Implement a structured resource allocation strategy by distributing resources in a fixed manner.
Notebooks
When creating a notebook, we recommend following these principles:
Ensure consistency by checking out the main branch in all production notebooks.
Implement an organized development process by performing development work in designated feature branches.
Maintain accountability by having only one person work on a single feature branch in a single notebook at a time.
Keep development and production environments separate by only using development data pools in development notebooks.
Preserve the integrity of production data by only using production data pools in production notebooks.
When connecting your machine learning workbench to a data model, we recommend that you use an application key. Application keys are user-independent API keys, allowing you to assign granular permissions to your applications rather than to individual users.
Application keys are created by account administrators in the Admin and Settings area. For more information, see: Application keys
You can still create a personal API key, however you should only use these for a private machine learning workbench and not to grant permissions to other users.
When using IP restrictions in your Celonis Platform, the outbound IP of the machine learning workbench must be excepted.

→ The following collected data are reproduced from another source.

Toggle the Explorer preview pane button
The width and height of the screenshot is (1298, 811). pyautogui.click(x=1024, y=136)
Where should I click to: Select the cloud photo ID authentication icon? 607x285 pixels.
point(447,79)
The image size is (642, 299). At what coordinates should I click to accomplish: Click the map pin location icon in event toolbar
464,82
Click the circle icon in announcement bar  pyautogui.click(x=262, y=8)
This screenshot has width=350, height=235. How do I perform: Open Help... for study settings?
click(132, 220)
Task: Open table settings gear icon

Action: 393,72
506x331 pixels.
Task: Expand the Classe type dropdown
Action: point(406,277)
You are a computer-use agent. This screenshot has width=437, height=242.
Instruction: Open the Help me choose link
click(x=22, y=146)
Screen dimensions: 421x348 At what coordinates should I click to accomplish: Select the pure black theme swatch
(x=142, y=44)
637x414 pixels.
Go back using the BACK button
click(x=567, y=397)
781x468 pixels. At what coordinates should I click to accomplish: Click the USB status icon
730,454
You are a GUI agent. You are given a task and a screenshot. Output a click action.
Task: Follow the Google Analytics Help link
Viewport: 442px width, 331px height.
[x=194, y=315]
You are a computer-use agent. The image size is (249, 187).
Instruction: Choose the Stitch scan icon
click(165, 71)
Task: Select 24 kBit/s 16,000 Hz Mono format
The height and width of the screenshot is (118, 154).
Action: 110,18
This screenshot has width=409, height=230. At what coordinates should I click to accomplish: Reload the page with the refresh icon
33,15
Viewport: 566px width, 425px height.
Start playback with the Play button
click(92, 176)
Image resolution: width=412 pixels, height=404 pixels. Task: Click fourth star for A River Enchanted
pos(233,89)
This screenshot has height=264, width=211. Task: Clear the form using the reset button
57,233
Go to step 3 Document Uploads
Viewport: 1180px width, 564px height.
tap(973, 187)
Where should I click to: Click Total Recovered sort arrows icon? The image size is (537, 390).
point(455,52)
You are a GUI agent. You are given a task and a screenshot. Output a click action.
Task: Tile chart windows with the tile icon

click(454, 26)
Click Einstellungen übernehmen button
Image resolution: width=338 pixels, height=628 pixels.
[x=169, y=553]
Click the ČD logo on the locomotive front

To find your outbound IP, run the following command on the terminal of your machine learning workbench:
curl
ipinfo.io/ip
Then for more guidance on allow listing Celonis IP addresses, see Allowlisting domain names and IP addresses
There are a number of API endpoints available, allowing you to trigger executions, manage resources, and more. You can check our External Machine Learning APIs inside our Swagger UI page. To access the Swagger UI, use the following URL:
https://[teamname].[realm].celonis.cloud/machine-learning/swaggeonndex.html#/
For more information, see: Connecting audit log, login history, and Studio adoption APIs to Celonis Platform
Machine learning workbench can be upgraded to the latest version (e.g. to get new features for Jupyter Lab) using the context menu in the MLWB overview page.
Note
Upgrading a workbench will have no impact on the files on '/home/jovyan'. This includes user generated files and logfiles. Also, no changes to the versions of the already installed python libraries are made.
In case of a bigger change (e.g. upgrading the version of python) an additional message is displayed asking for the confirmation of the user.
Initial Storage
Default machine learning workbench apps boot with 5GB Storage total, 1.2GB already used.
Figure 2. Initial Storage bar on a new machine learning workbench AppThis is 5GB per machine learning workbench App, not 5GB shared across all machine learning workbench Apps of a team.
The 1.2GB used from the start are for the machine learning workbench setup (same as a new 64GB iPhone which only has 58GB available because of the iOS storage).
Storage tips - Current Storage
To view the largest files/folders, you can use the Terminal and run any of these:
For Overview top 10 top-level folders in nice format:
du -hsx * | sort -rh | head -1
For Detailed top 10 any folders in raw format:
du -a /home/jovyan | sort -n -r | head -n 10
Storage Tips - Cleaning/Deleting Storage
For deleting folders, since it isn't possible with the typical right-click, you can use the Terminal and run:
rm -rf foldername
Note
Make sure you reference the folder with absolute path or correct relative path.